II - Relativamente à decisão a respeito da ilegitimidade passiva, a R. “C” interpôs recurso, que foi admitido como de agravo, cujas alegações concluiu nos seguintes termos: 1-A ora recorrente não se conforma com a douta sentença proferida nos autos por entender que não foi feita a melhor interpretação do disposto no art 29º/1 do DL 522/85 de 31/12.

2- É um facto que o capital seguro obrigatório à data dos factos é de 600.000,00 € mas, no caso em presença, a apólice de seguro de responsabilidade civil da “C” SA tem um capital de 50.000,000,00.

3- A mui douta interpretação do tribunal a quo pode colocar-se em todos os processos judiciais, mormente tendo em atenção que o A pode sempre ampliar o pedido, diríamos, até, o infinito.

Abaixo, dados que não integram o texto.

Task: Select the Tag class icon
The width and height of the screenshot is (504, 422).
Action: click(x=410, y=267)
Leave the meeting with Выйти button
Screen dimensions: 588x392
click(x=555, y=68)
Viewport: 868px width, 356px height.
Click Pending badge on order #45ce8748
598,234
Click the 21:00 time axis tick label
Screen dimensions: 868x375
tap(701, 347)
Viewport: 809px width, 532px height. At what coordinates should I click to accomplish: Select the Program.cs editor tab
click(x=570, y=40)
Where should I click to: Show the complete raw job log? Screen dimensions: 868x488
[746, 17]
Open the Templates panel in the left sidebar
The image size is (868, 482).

4- Deve entender-se que, na redacção da al a) do art 29º quando se indica a expressão “pedido formulado” está a atender-se ao pedido liquido que foi formulado pelo A.

5- Verifica-se a violação do disposto no art 29º DL 522/85 de 31/12 o que se alega para todos e os devidos efeitos legais.

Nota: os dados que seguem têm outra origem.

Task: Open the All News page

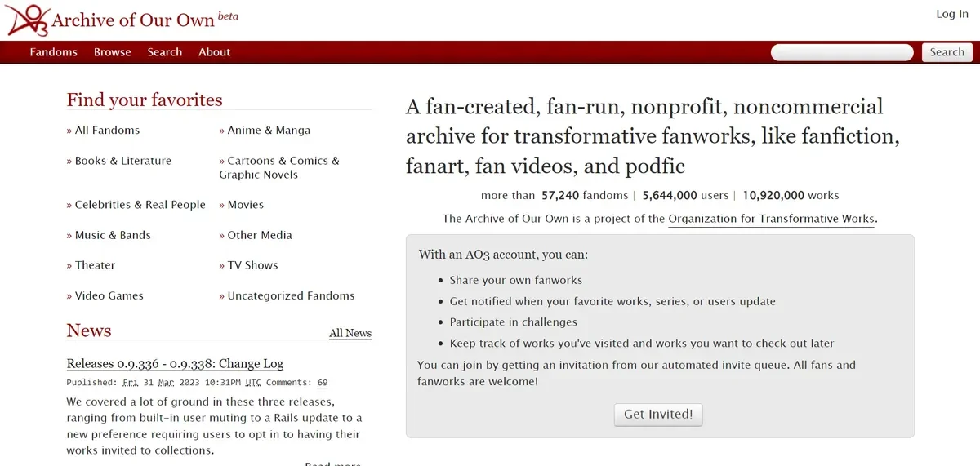Action: (x=350, y=333)
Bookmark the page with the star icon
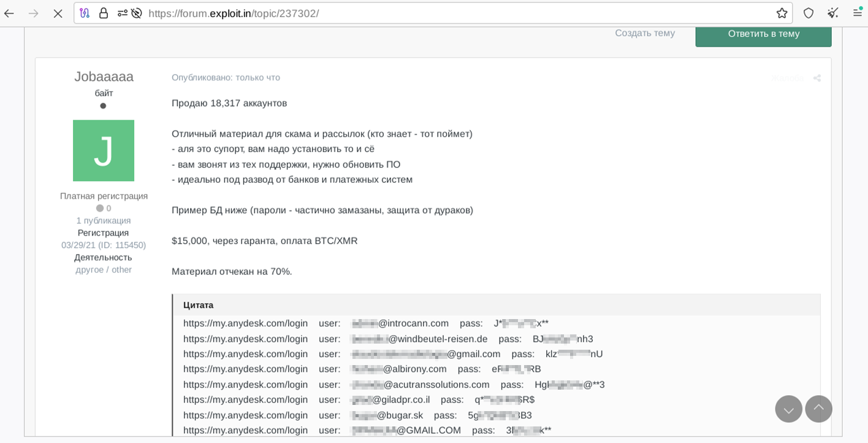Viewport: 868px width, 443px height. pyautogui.click(x=782, y=12)
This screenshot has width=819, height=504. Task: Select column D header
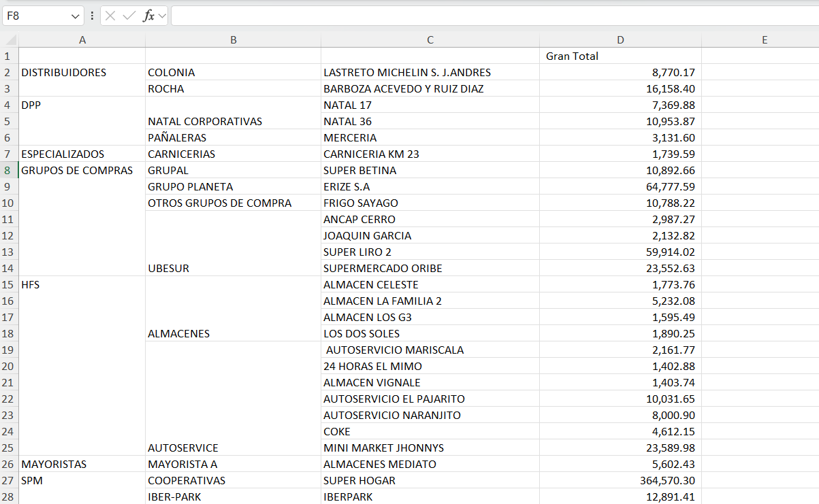(x=620, y=40)
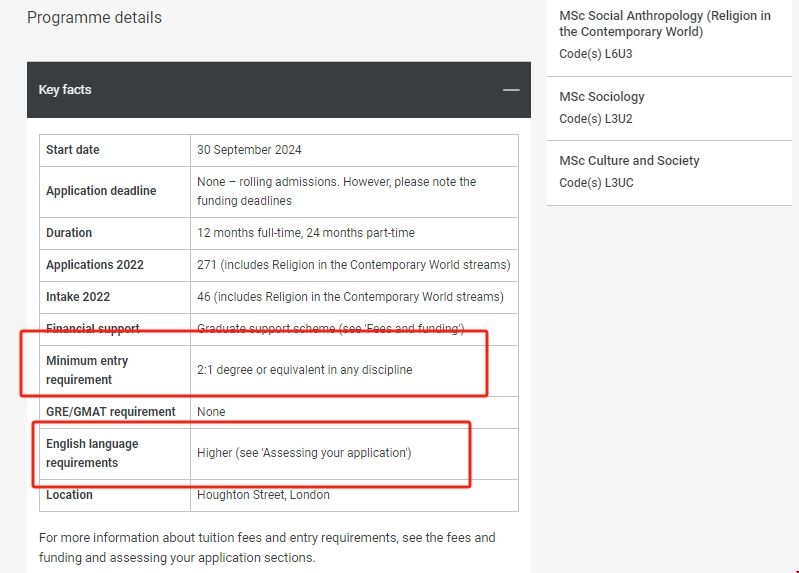Click the Houghton Street, London location cell

pos(263,495)
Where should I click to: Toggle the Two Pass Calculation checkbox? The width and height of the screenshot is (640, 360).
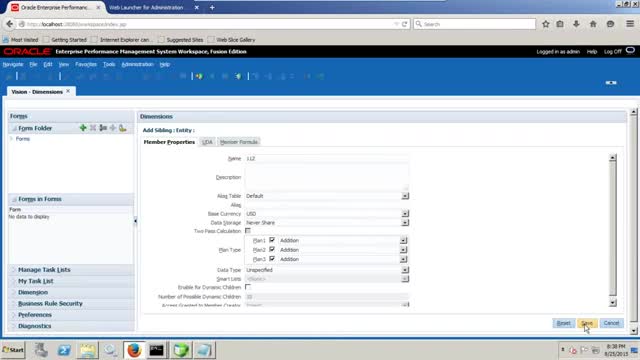[x=248, y=231]
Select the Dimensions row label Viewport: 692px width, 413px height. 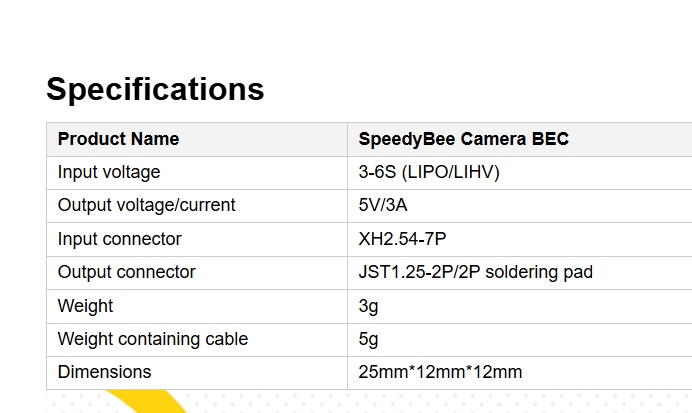[x=104, y=372]
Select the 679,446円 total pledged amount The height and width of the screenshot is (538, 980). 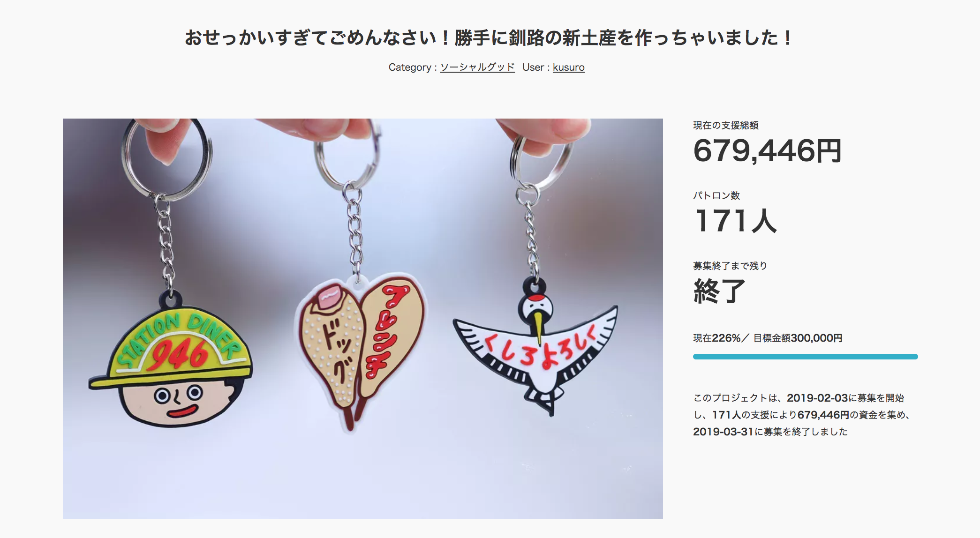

Não foram produzidas contra-alegações.

III - Relativamente à decisão a respeito da improcedência do pedido formulado pela A. “B”, apelou a mesma tendo terminado as respectivas alegações, concluindo: 1-O douto despacho recorrido que julgou improcedentes os pedidos da apelante, deve ser revogado, pois nele não se fez a correcta interpretação dos factos e adequada aplicação do direito, no que concerne aos arts 483º e 496º do CC que são violados.

2- Em 1/2/2006 a apelante intentou acção de condenação sob a forma de processo ordinário contra as apeladas assistindo-lhe por via dessa acção a condenação das RR no pagamento de uma indemnização como ressarcimento do dano directo e não patrimonial que sofreu.

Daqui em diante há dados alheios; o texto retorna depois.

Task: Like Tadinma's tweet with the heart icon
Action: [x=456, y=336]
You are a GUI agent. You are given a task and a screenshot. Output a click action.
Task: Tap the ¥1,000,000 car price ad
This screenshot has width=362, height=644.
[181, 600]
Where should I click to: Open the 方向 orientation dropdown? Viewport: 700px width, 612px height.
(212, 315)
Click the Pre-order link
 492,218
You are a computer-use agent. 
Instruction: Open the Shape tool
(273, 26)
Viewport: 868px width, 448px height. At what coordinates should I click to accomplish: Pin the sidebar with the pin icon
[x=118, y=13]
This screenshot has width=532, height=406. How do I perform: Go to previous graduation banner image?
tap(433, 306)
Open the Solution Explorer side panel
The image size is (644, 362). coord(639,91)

3- Na sequência do sinistro resultaram diversas sequelas para o marido da apelante, também ele A. nos presentes autos 4- Como consequência directa do acidente e das lesões nele sofridas o marido da A passou a não conseguir concretizar o débito conjugal.

5- Dos factos supra aludidos e constantes também da p i decorre clara e inequivocamente que houve uma violação directa, ilícita e culposa do direito de personalidade da apelante que se consubstancia no seu direito à sexualidade – cfr art 483º/1 CC.

6 -Na verdade, do acidente de viação resultou simultaneamente a violação de dois direito subjectivos: violação directa da integridade física e moral do marido da apelante; violação de forma directa do direito de personalidade da A. que se traduz no exercício normal da sexualidade conjugal.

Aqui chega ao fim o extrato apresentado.